By Margarita Snegireva. Belgium's biggest financial- services company Fortis said it meets capital and solvency requirements even when its holdings in subprime collateralized debt obligations are valued under “very stringent scenarios.''
End-of-year solvency will probably surpass regulatory requirements, Fortis, based in Brussels and the Dutch city of Utrecht , said in a statement yesterday distributed by Hugin. Fortis will keep its dividend policy unchanged, the company also said.

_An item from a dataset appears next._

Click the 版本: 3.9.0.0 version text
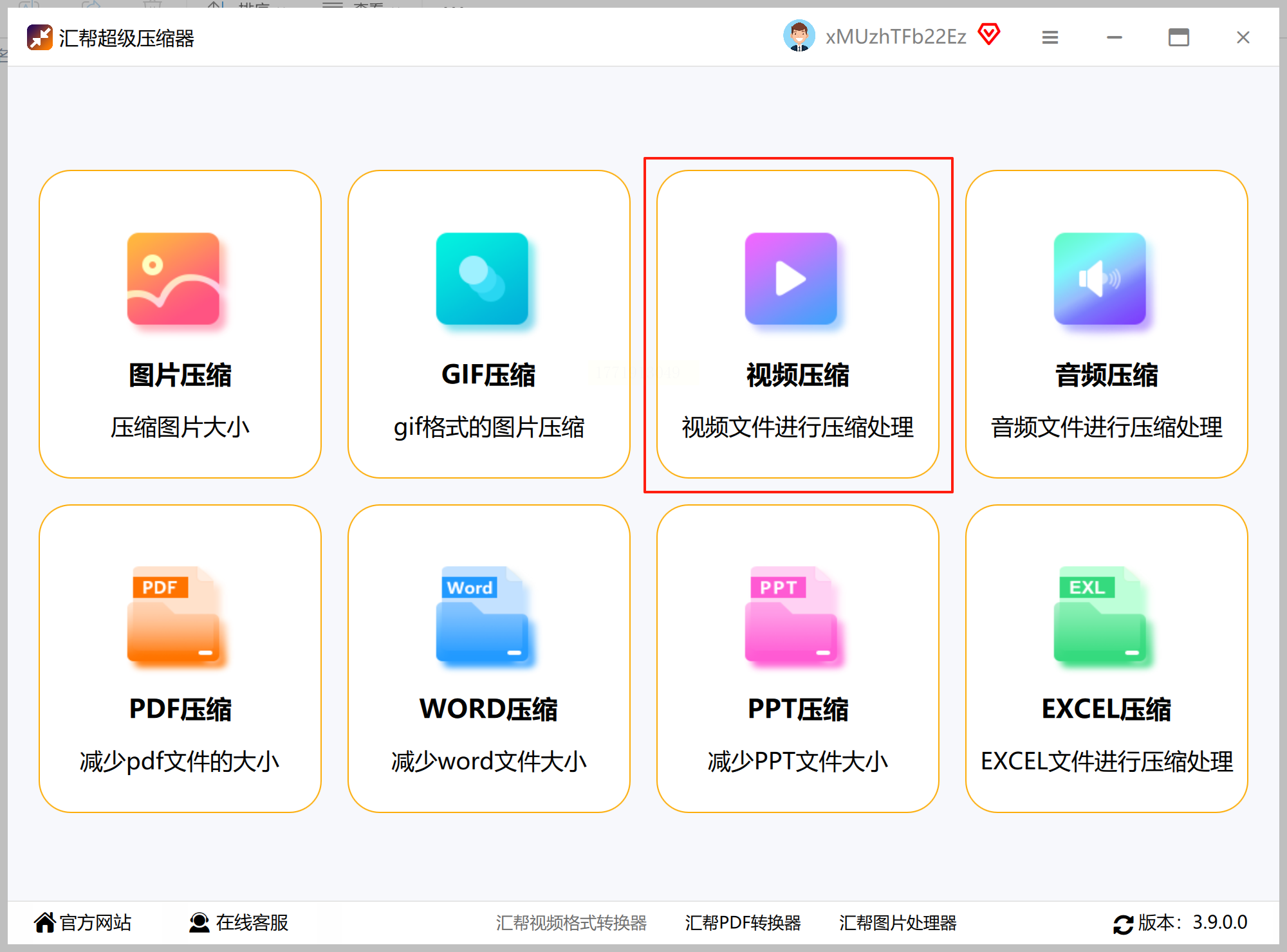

Fortis shares dropped to the lowest since August 2002 on Jan. 25 in Brussels trading after Dresdner Kleinwort cut its recommendation on the stock to "add'' from "buy'' on concern the bank may have further writedowns on subprime-related assets and may need to raise as much as 10 percent new capital.
Fortis is a banking, insurance, and investment management company, and is the 20th largest business in the world by revenue. The Benelux counties are Fortis' home base and its strength. Fortis' banking operations include network (retail), commercial, and merchant banking; its insurance products include life, health, and property/casualty lines. Products are sold through independent agents and brokers, financial planners, and through Fortis Bank branches. It is listed both on Euronext Brusses and Euronext Amsterdam stock exchanges.
In addition to acquiring a retail bank in Poland, Fortis acquired 89.3% of the shares of Turkey's fifth largest privately owned bank Dışbank from Doğan Group on 11 April 2005. Considering the outstanding public shares, the total bid is approximately €985 million. From 28 November 2005 on, the network of 173 branches of Dışbank was rebranded Fortis.
As of 2006 its profits were €4.56 billion according to Forbes magazine with a market value of €45.74 billion.